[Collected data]
* Begin *
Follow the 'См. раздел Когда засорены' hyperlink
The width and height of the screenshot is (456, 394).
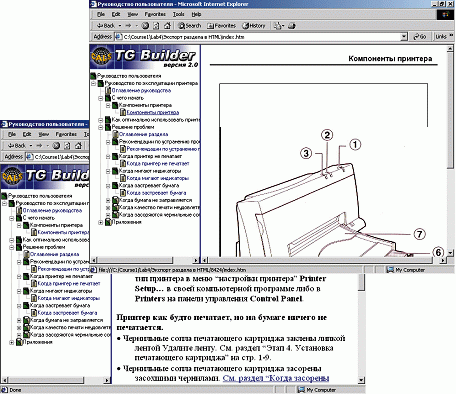[x=276, y=378]
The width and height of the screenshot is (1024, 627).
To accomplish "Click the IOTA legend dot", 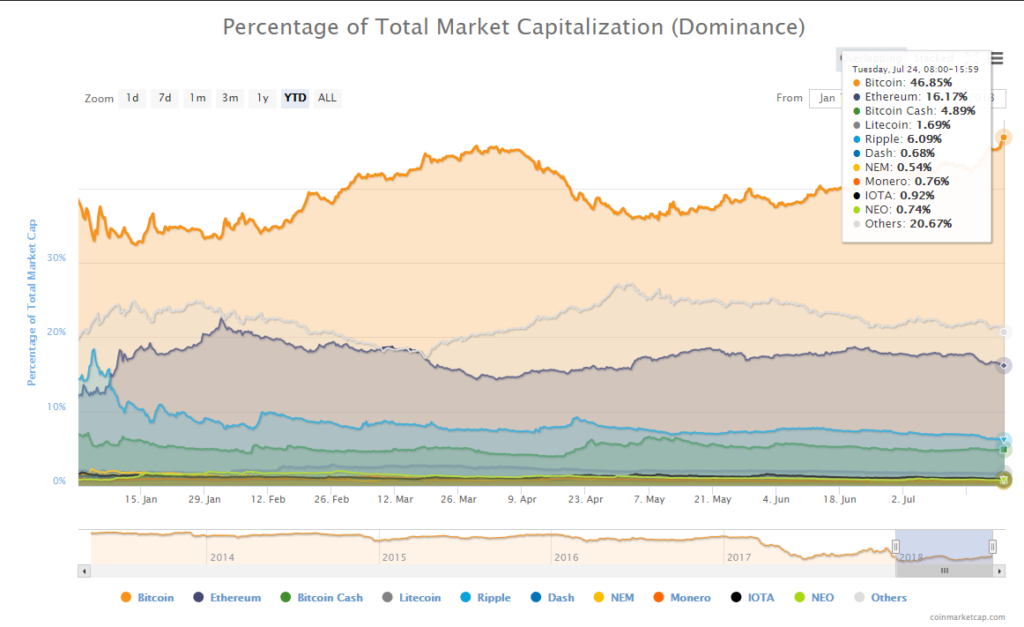I will pyautogui.click(x=735, y=597).
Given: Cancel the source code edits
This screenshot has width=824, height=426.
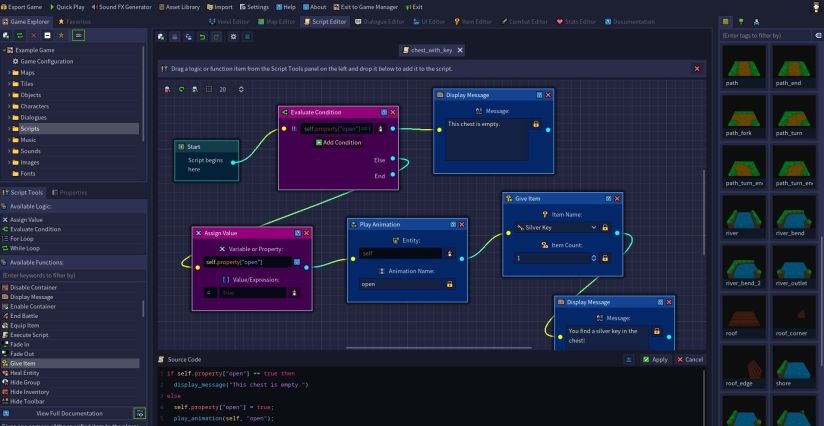Looking at the screenshot, I should (690, 359).
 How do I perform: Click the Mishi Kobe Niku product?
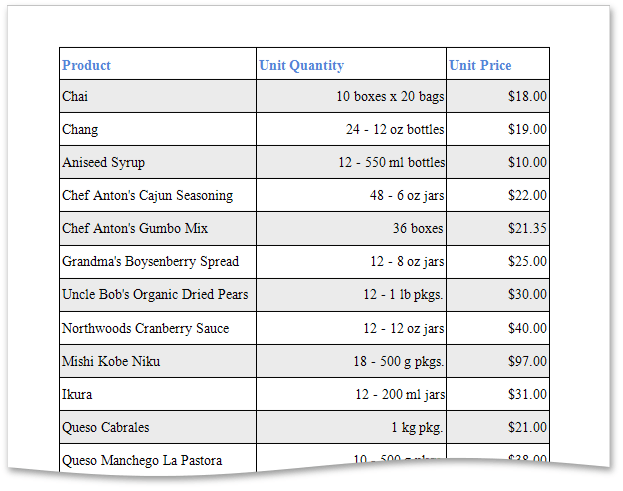point(111,361)
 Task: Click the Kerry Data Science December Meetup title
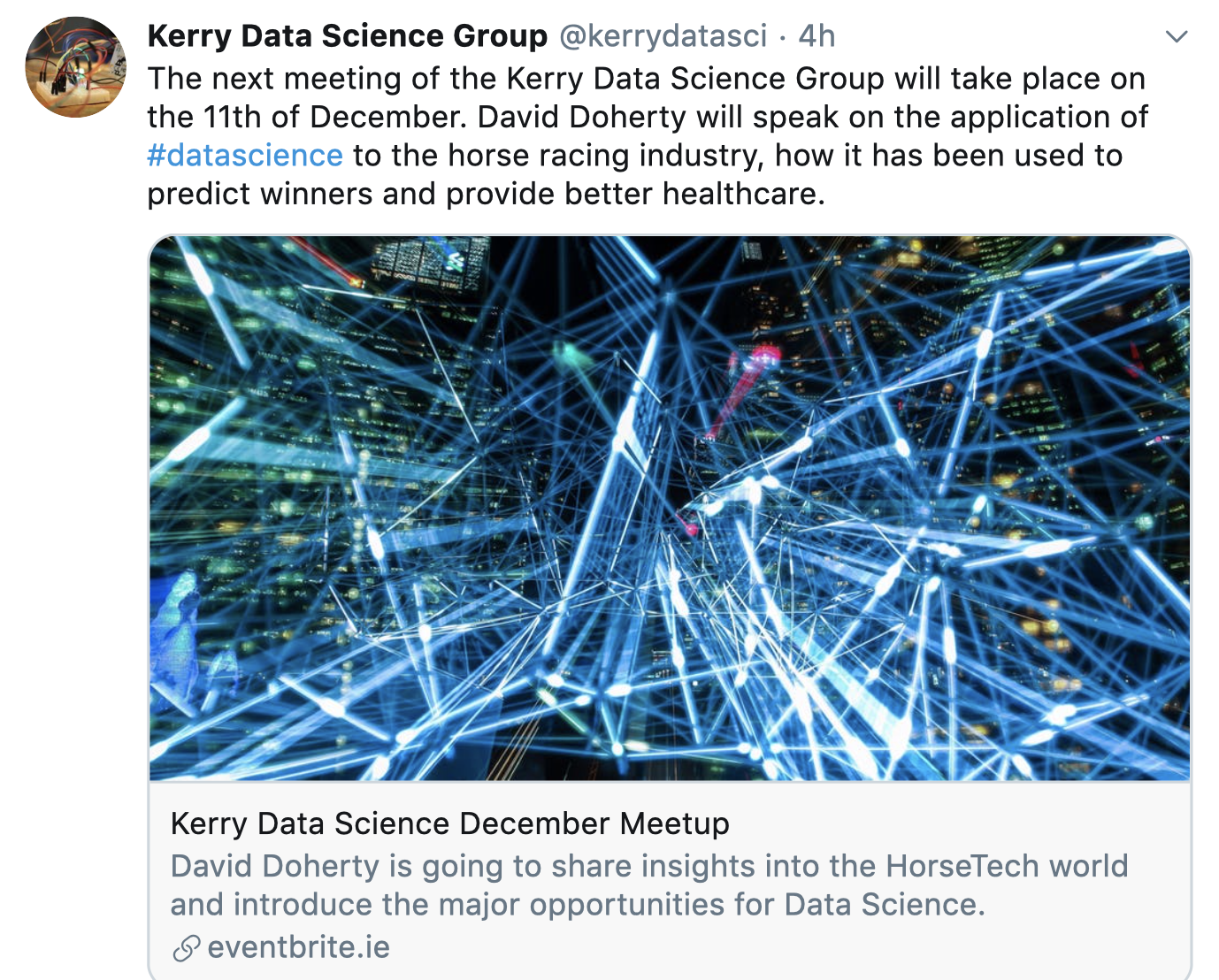coord(449,823)
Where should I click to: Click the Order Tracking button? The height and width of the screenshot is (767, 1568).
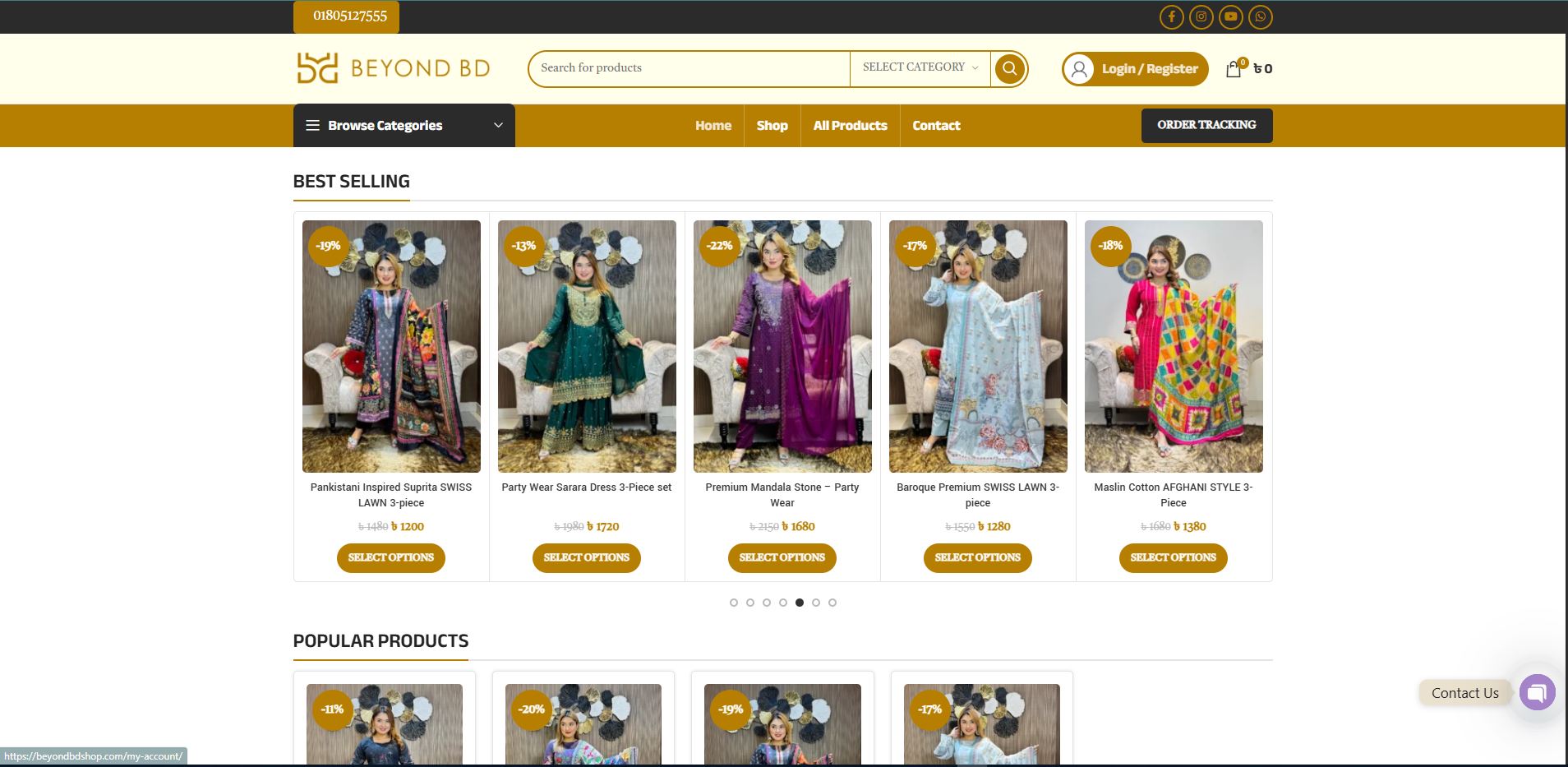[x=1206, y=125]
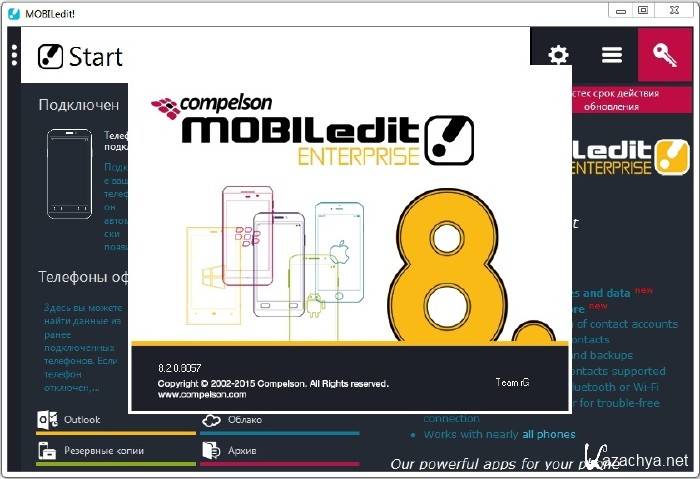Maximize the MOBILedit window
Image resolution: width=700 pixels, height=479 pixels.
coord(642,10)
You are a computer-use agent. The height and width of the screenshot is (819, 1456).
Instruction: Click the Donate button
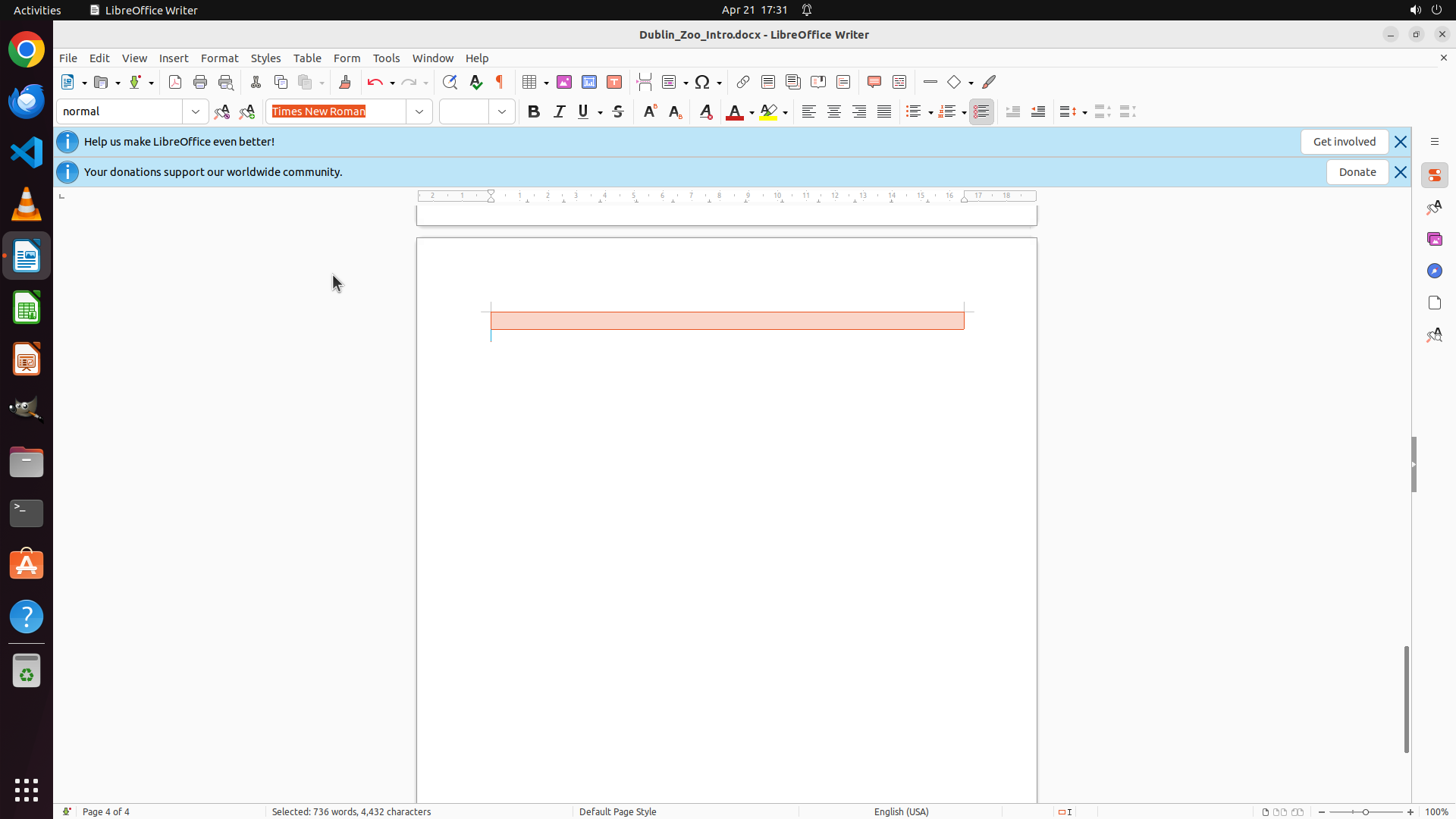click(1357, 172)
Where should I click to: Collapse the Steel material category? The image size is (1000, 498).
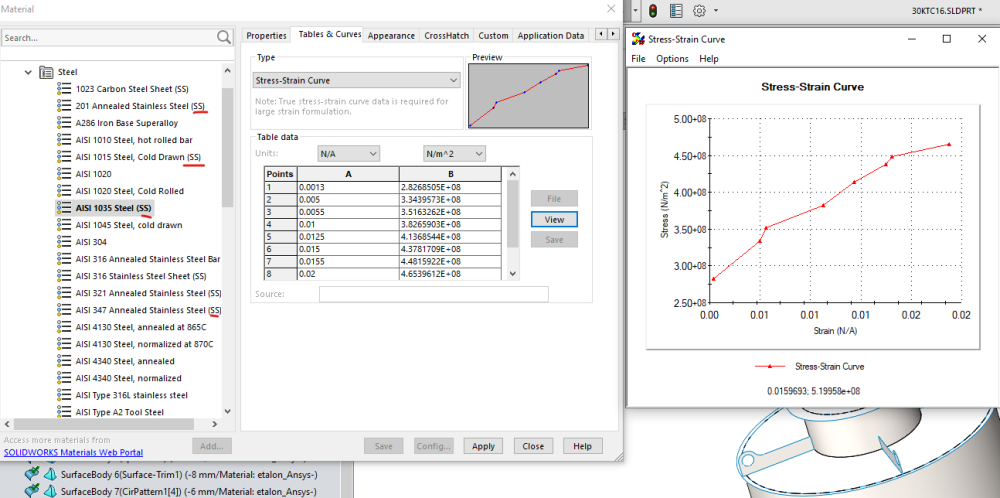[x=28, y=72]
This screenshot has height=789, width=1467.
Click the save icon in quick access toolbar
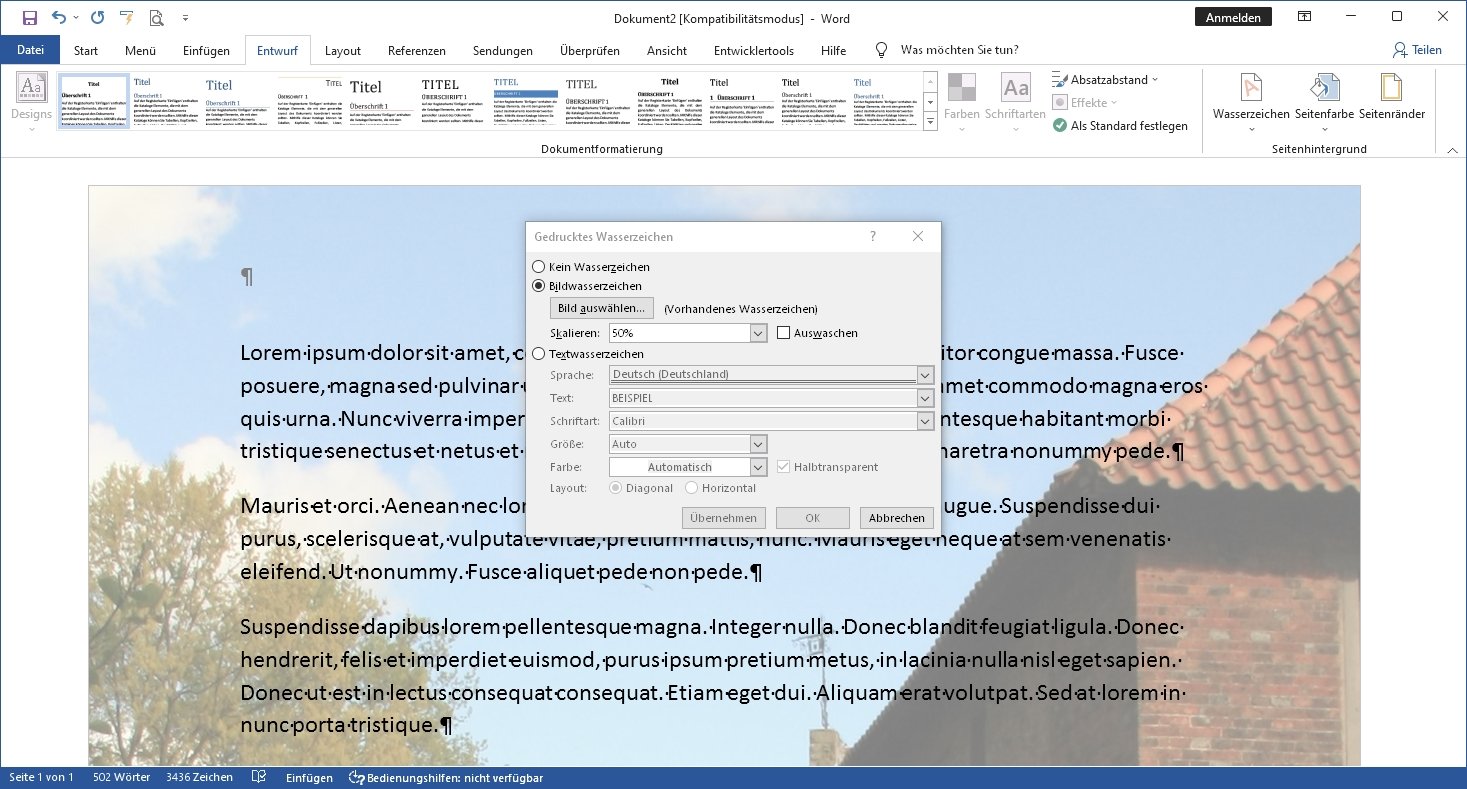(x=29, y=18)
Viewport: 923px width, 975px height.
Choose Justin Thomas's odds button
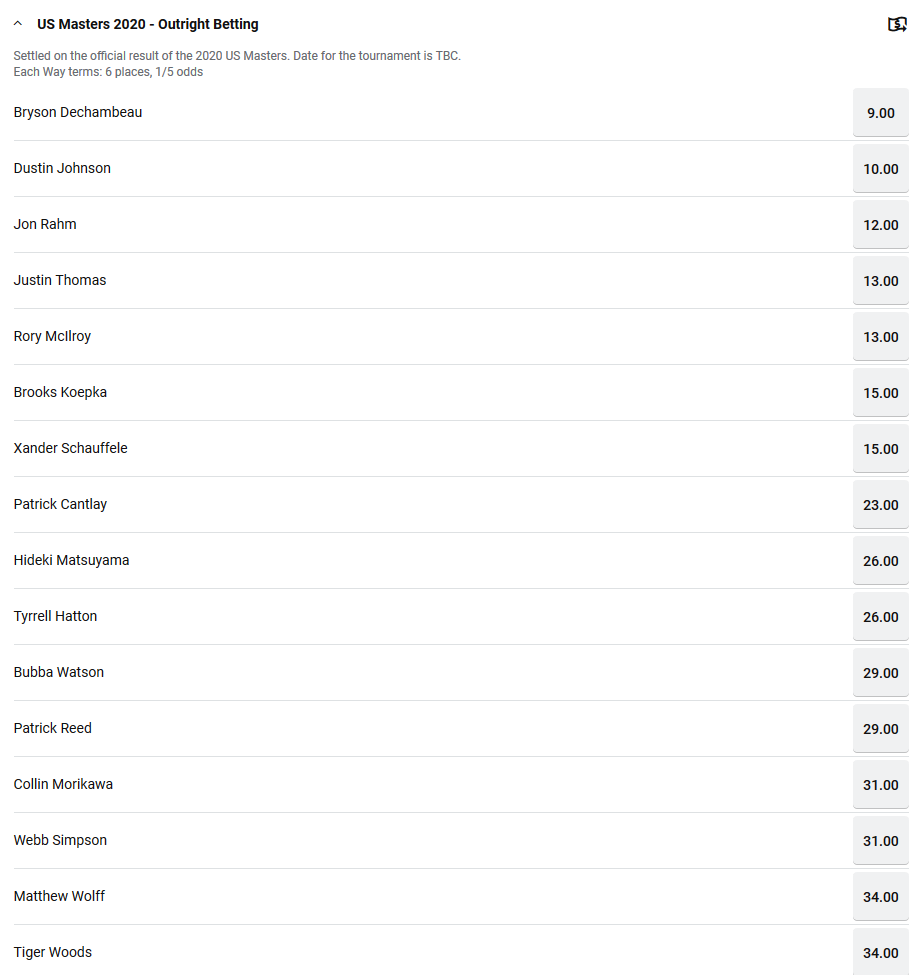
* End *
▶ [What to produce] Print the lines above word for word, from the one containing "You are a computer-use" through the last line, both ends included. Leave the pictures out of your answer.

▶ [Complete answer]
You are a computer-use agent. The height and width of the screenshot is (819, 1456).
Instruction: Click the Donate button
click(1357, 172)
Where should I click to: Collapse the Steel material category? The image size is (1000, 498).
[x=28, y=72]
This screenshot has height=789, width=1467.
Click the save icon in quick access toolbar
(x=29, y=18)
Viewport: 923px width, 975px height.
Choose Justin Thomas's odds button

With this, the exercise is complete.